EXERCISE AIM
Nothing but the pictures should be dropped; repeat the rest of the data below exactly.

STUDY MATERIAL
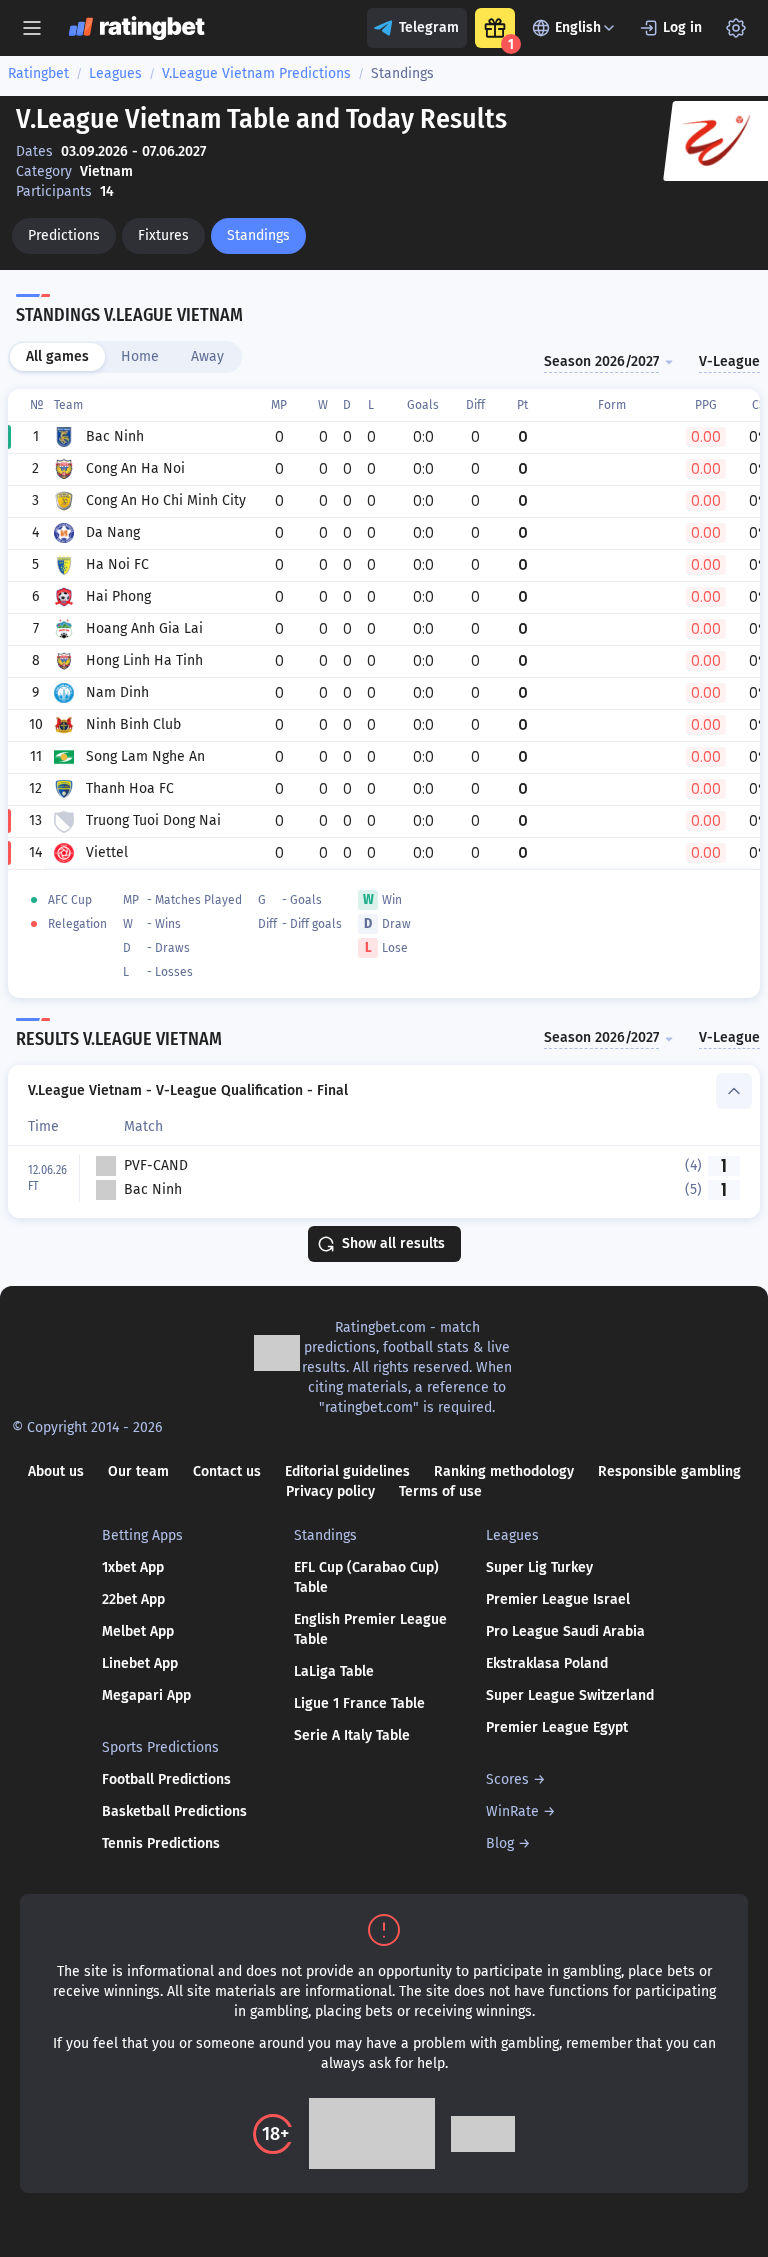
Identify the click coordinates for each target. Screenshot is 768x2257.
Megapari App (146, 1695)
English (578, 27)
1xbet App (133, 1567)
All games (57, 356)
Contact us (227, 1471)
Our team (138, 1471)
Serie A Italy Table (352, 1735)
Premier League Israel (558, 1599)
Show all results (393, 1243)
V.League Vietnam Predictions (256, 73)
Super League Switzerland (570, 1695)
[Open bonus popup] (495, 28)
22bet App (133, 1599)
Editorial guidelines (347, 1471)
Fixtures (163, 235)
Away (207, 356)
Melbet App (138, 1631)
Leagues (115, 73)
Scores (507, 1779)
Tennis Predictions (161, 1843)
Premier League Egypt (557, 1727)
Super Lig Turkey (539, 1567)
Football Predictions (166, 1779)
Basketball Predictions (174, 1811)
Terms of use (440, 1491)
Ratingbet (38, 73)
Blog (500, 1843)
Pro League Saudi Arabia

SOLUTION
Identify the click coordinates for each target. Screenshot is 768x2257.
Megapari App (146, 1695)
English (578, 27)
1xbet App (133, 1567)
All games (57, 356)
Contact us (227, 1471)
Our team (138, 1471)
Serie A Italy Table (352, 1735)
Premier League Israel (558, 1599)
Show all results (393, 1243)
V.League Vietnam Predictions (256, 73)
Super League Switzerland (570, 1695)
[Open bonus popup] (495, 28)
22bet App (133, 1599)
Editorial guidelines (347, 1471)
Fixtures (163, 235)
Away (207, 356)
Melbet App (138, 1631)
Leagues (115, 73)
Scores (507, 1779)
Tennis Predictions (161, 1843)
Premier League Egypt (557, 1727)
Super Lig Turkey (539, 1567)
Football Predictions (166, 1779)
Basketball Predictions (174, 1811)
Terms of use (440, 1491)
Ratingbet (38, 73)
Blog (500, 1843)
Pro League Saudi Arabia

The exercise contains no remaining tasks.